The advent of nanopore sequencing technology represents a significant leap forward in the ability to read long fragments of DNA, up to 4M bases, surpassing the capabilities of traditional short-read sequencing methods that can read a few hundred bases. Despite its potential, nanopore sequencing is challenged by high error rates (5% − 15%). In this dissertation, we presents a comprehensive examination of various computational approaches to address these challenges and enhance the utility of nanopore sequencing technology in genomic analysis by using an underlying physics-based model of nanopore sequencers to guide our methods.
First, we describe a mathematical model that describes the “nanopore channel” which takes a DNA sequence as input and outputs observed current variations in a nanopore sequencer. This model accounts for impairments such as inter-symbol interference, insertions-deletions, channel fading, and random responses. Moreover, the model also provides insights for the error profiles in the nanopore sequencer that can be utilized to develop algorithms for downstream applications. We further study the bounds on the information extraction capacity of nanopore sequencers that provide benchmarks for existing base-calling algorithms and guidelines for designing improved nanopores.
Our first main algorithmic work introduces QAlign, a preprocessing tool that improves the accuracy and efficiency of long-read aligners by converting nucleotide reads into discretized current levels. This transformation captures the error characteristics of nanopore sequencers studied in the previous work, enhancing alignment rates of nanopore reads to reference from around 80% to 90%, improving overlap quality for read-to-read alignments, and read-to-transcriptome alignment rates significantly across multiple datasets.

- Entries shown:
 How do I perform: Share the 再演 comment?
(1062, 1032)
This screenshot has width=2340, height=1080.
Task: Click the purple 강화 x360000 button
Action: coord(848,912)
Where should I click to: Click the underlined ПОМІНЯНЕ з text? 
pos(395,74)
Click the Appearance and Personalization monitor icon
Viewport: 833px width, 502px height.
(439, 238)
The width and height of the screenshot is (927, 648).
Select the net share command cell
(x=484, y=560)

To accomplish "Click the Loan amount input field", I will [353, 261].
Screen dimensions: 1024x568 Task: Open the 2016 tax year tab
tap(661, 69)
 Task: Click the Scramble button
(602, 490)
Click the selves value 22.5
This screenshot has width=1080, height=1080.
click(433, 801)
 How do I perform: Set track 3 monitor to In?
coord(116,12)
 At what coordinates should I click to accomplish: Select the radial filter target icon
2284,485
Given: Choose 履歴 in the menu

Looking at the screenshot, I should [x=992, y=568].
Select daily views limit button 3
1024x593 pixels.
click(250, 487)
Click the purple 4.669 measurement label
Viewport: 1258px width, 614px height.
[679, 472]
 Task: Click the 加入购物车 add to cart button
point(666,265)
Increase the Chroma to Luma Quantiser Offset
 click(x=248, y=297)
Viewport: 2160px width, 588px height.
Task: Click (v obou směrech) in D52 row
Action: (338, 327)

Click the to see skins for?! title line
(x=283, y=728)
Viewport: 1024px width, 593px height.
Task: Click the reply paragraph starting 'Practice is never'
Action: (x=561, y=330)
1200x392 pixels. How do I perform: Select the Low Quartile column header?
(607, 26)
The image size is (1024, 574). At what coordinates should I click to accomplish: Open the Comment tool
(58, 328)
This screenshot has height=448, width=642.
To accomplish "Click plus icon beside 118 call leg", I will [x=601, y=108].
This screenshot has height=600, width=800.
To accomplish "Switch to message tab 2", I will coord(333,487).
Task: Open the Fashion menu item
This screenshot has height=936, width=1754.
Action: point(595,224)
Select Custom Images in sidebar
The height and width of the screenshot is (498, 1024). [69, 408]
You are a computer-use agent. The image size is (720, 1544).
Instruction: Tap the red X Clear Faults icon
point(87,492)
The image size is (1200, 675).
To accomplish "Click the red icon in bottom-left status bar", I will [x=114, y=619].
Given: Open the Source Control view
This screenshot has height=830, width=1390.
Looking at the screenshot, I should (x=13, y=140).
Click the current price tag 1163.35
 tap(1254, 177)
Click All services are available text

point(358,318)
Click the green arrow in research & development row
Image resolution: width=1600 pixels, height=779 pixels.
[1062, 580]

- Work to complete:
A – Please copy the part of the nanopore sequencing text between "Our first main" and "across multiple datasets.", inclusive.
B – Extend the nanopore sequencing text past its final sentence.

- Per-task outputs:
A –
Our first main algorithmic work introduces QAlign, a preprocessing tool that improves the accuracy and efficiency of long-read aligners by converting nucleotide reads into discretized current levels. This transformation captures the error characteristics of nanopore sequencers studied in the previous work, enhancing alignment rates of nanopore reads to reference from around 80% to 90%, improving overlap quality for read-to-read alignments, and read-to-transcriptome alignment rates significantly across multiple datasets.

B –
Our second main algorithmic work focuses on the detection of structural variants (SVs) using nanopore sequenced reads. We present HQAlign, an aligner designed to leverage the physics of nanopore sequencing and SV-specific modifications to enhance alignment accuracy. HQAlign demonstrates a 4% − 6% improvement in detecting complementary SVs compared to the minimap2 aligner, along with substantial improvements in breakpoint accuracy and overall alignment rates for read-to-reference alignments as compared to QAlign and minimap2.
The final algorithmic work addresses the challenge of identifying heterozygous variants using the highly erroneous nanopore reads data for developing algorithms for diploid genome assembly. We propose an algorithm that identifies heterozygous variants with a recall of 90% and precision of 70%, facilitating the reconstruction of diploid genomes without additional reference information or preliminary draft assemblies.
Collectively, these studies advance the understanding and application of nanopore sequencing technology, offering novel computational methods to mitigate high error rates and improve genomic analyses, including alignment, structural variant detection, and diploid genome assembly.